Für die Arbeit mit Kindern und Jugendlichen ist kaum etwas so geeignet wie Kunstprojekte. Das hat sich für die Kinder, die Jugendlichen aber auch für die Lehrer und die Institution Schule mehrfach bewährt. Es geht dabei auch darum, Kunst mit einem gesellschaftlichen Auftrag zu versehen. Und das ist für mich die inhaltliche Verknüpfung zum Forum. Auch und gerade Künstler*innen sollten mögliche Gefährdungen für ihre Gesellschaft erkennen – z.B. das massive und weltweite Erstarken von radikalen neurechten Bewegungen – und diese nach Innen und Aussen durch Kunst kommunizieren. Das bedeutet aber auch, dass sie sich stärker einmischen sollten – als politische Akteure – was sie begründet durch ihre öffentliche Praxis nun mal auch sind! Wer von Kunstfreiheit profitiert, sollte auch für die Kunstfreiheit einstehen. Das meine ich mit „Auftrag“. Das Forum soll Künstler*innen und Expert*innen zusammenbringen die zusammen antirassistisch, offen, liberal, demokratisch und international denken...
… und kritisch denken...
...das stimmt, aber nicht in einer Art von Selbstzerstörungsmodus. Man muss der Kunst und der Kunstkritik auch sagen, dass es nicht nur darum geht, die Schlechtigkeit der Welt zu beweisen. So kann Kulturpessimismus in eine sich selbst erfüllender Prophezeiung münden. Dazu nur ein prominentes Beispiel: jeder vierte Deutsche hat Migrationshintergrund – wann fangen wir an uns darüber zu freuen und die Chancen, die sich daraus ergeben zu nutzen? Auch in den Kunst- und Kulturinstitutionen und auch im privaten Umfeld.
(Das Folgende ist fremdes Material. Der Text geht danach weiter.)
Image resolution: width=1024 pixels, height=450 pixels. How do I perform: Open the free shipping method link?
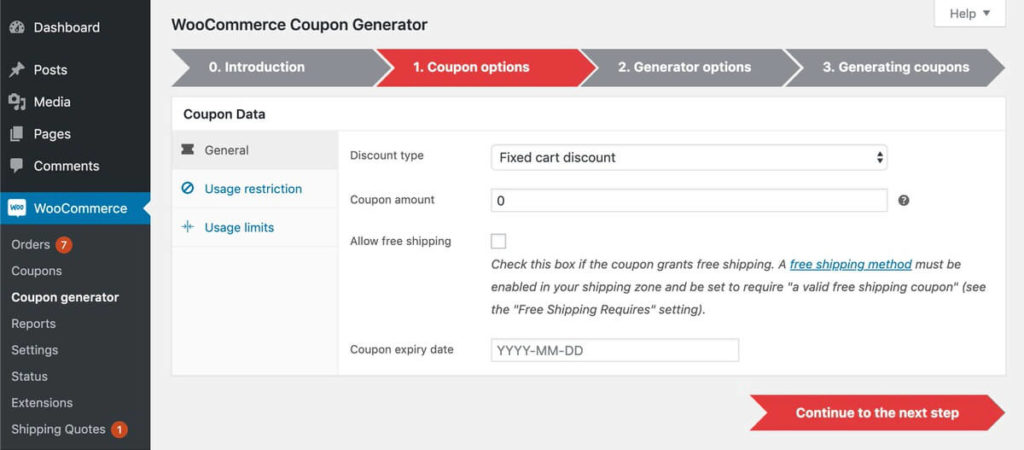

Ich traue der Kunst viel zu – im Guten wie im Schlechten.
Man darf nicht vergessen, dass Kunst von vielen Seiten instrumentalisiert wird. Z.B. um den eigenen politischen Standpunkt zu zeigen. Wenn sich die Künstler*innen und Institutionen das vergegenwärtigen, gibt es vielleicht auch weniger Kunst, die z.B. andere exotisiert. Das Forum könnte darüber mehr Klarheit schaffen. Ich habe mir über meine Arbeit an Kunstprojekten mit jungen Menschen eine Art Frühwarnsystem antrainiert. Es geht immer dann an, wenn ich denke irgendwas läuft falsch. Es funktioniert auch immer mehr beim Betrachten von Kunst. Wenn ich z.B. eine Arbeit sehe, die mich an Leni Riefenstahl erinnert, dann gehen die Alarmlämpchen an. Ich identifiziere da inhaltliche und ästhetische Probleme, die in der Konsequenz auch eine Bedrohung für unsere demokratische Kultur sein könnten. Die Wirkungsmacht von Kunst im politischen Diskurs sollte man auf keinen Fall unterbewerten. Ich traue der Kunst viel zu – im Guten wie im Schlechten. Daher wünsche ich mir sehr, dass das Forum dazu beiträgt, die Freiheit und damit die Offenheit der Kunst für eine tolerante und weltoffene Gesellschaft zu nutzen.
Den Dreisatz aus Kulturpessimismus, Kunst und Identität zu beschreiben, könnte ein möglicher Denkradius für das Forum demokratische Kultur und zeitgenössische Kunst sein. In diesem Zusammenhang ist es ein unbedingt notwendiges Projekt und gibt schon deshalb Anlass zur Hoffnung.